Dataset content:
______________________________
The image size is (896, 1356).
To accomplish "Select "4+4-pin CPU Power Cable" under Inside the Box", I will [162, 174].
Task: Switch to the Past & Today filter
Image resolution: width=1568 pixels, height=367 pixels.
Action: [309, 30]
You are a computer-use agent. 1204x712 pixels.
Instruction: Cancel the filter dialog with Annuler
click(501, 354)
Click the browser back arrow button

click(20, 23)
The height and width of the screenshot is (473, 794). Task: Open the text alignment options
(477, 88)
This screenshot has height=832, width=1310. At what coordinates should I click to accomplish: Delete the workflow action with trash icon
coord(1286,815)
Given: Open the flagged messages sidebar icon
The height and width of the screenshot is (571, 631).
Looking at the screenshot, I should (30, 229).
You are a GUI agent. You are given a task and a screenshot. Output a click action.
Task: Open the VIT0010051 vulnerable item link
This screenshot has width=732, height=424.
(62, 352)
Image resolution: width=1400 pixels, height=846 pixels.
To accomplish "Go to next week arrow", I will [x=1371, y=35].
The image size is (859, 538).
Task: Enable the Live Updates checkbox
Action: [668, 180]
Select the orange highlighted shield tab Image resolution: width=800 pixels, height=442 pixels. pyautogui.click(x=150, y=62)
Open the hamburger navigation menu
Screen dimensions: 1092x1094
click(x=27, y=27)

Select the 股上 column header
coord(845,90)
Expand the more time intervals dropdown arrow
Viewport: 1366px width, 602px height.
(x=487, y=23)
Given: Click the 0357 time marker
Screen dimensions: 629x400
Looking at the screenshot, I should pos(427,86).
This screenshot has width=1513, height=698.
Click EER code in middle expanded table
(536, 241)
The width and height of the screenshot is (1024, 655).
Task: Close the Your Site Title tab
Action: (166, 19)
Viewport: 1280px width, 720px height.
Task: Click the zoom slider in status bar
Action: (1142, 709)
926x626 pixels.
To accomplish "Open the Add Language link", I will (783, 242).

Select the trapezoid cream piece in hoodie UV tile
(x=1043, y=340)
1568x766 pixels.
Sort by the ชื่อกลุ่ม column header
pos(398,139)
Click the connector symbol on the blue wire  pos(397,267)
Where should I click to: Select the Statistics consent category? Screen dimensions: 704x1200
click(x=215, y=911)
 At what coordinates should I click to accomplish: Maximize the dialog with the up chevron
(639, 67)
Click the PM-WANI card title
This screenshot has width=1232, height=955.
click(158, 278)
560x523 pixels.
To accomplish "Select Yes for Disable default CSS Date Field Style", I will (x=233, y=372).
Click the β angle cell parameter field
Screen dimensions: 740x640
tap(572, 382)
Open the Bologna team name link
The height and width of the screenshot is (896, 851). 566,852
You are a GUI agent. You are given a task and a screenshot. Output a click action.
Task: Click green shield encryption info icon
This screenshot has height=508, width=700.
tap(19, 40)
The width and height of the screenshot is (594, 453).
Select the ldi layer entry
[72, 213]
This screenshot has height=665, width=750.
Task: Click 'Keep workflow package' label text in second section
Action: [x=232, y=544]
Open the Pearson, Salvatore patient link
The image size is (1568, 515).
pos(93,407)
______________________________
Task item:
Copy out every entry, keeping each line exactly as it is.

Expected answer:
The image size is (896, 1356).
To accomplish "Select "4+4-pin CPU Power Cable" under Inside the Box", I will [162, 174].
Task: Switch to the Past & Today filter
Image resolution: width=1568 pixels, height=367 pixels.
Action: [309, 30]
You are a computer-use agent. 1204x712 pixels.
Instruction: Cancel the filter dialog with Annuler
click(501, 354)
Click the browser back arrow button

click(20, 23)
The height and width of the screenshot is (473, 794). Task: Open the text alignment options
(477, 88)
This screenshot has height=832, width=1310. At what coordinates should I click to accomplish: Delete the workflow action with trash icon
coord(1286,815)
Given: Open the flagged messages sidebar icon
The height and width of the screenshot is (571, 631).
Looking at the screenshot, I should (30, 229).
You are a GUI agent. You are given a task and a screenshot. Output a click action.
Task: Open the VIT0010051 vulnerable item link
This screenshot has width=732, height=424.
(62, 352)
Image resolution: width=1400 pixels, height=846 pixels.
To accomplish "Go to next week arrow", I will [x=1371, y=35].
The image size is (859, 538).
Task: Enable the Live Updates checkbox
Action: [668, 180]
Select the orange highlighted shield tab Image resolution: width=800 pixels, height=442 pixels. pyautogui.click(x=150, y=62)
Open the hamburger navigation menu
Screen dimensions: 1092x1094
click(x=27, y=27)

Select the 股上 column header
coord(845,90)
Expand the more time intervals dropdown arrow
Viewport: 1366px width, 602px height.
(x=487, y=23)
Given: Click the 0357 time marker
Screen dimensions: 629x400
Looking at the screenshot, I should pos(427,86).
This screenshot has width=1513, height=698.
Click EER code in middle expanded table
(536, 241)
The width and height of the screenshot is (1024, 655).
Task: Close the Your Site Title tab
Action: (166, 19)
Viewport: 1280px width, 720px height.
Task: Click the zoom slider in status bar
Action: (1142, 709)
926x626 pixels.
To accomplish "Open the Add Language link", I will (783, 242).

Select the trapezoid cream piece in hoodie UV tile
(x=1043, y=340)
1568x766 pixels.
Sort by the ชื่อกลุ่ม column header
pos(398,139)
Click the connector symbol on the blue wire  pos(397,267)
Where should I click to: Select the Statistics consent category? Screen dimensions: 704x1200
click(x=215, y=911)
 At what coordinates should I click to accomplish: Maximize the dialog with the up chevron
(639, 67)
Click the PM-WANI card title
This screenshot has width=1232, height=955.
click(158, 278)
560x523 pixels.
To accomplish "Select Yes for Disable default CSS Date Field Style", I will (x=233, y=372).
Click the β angle cell parameter field
Screen dimensions: 740x640
tap(572, 382)
Open the Bologna team name link
The height and width of the screenshot is (896, 851). 566,852
You are a GUI agent. You are given a task and a screenshot. Output a click action.
Task: Click green shield encryption info icon
This screenshot has height=508, width=700.
tap(19, 40)
The width and height of the screenshot is (594, 453).
Select the ldi layer entry
[72, 213]
This screenshot has height=665, width=750.
Task: Click 'Keep workflow package' label text in second section
Action: [x=232, y=544]
Open the Pearson, Salvatore patient link
The image size is (1568, 515).
pos(93,407)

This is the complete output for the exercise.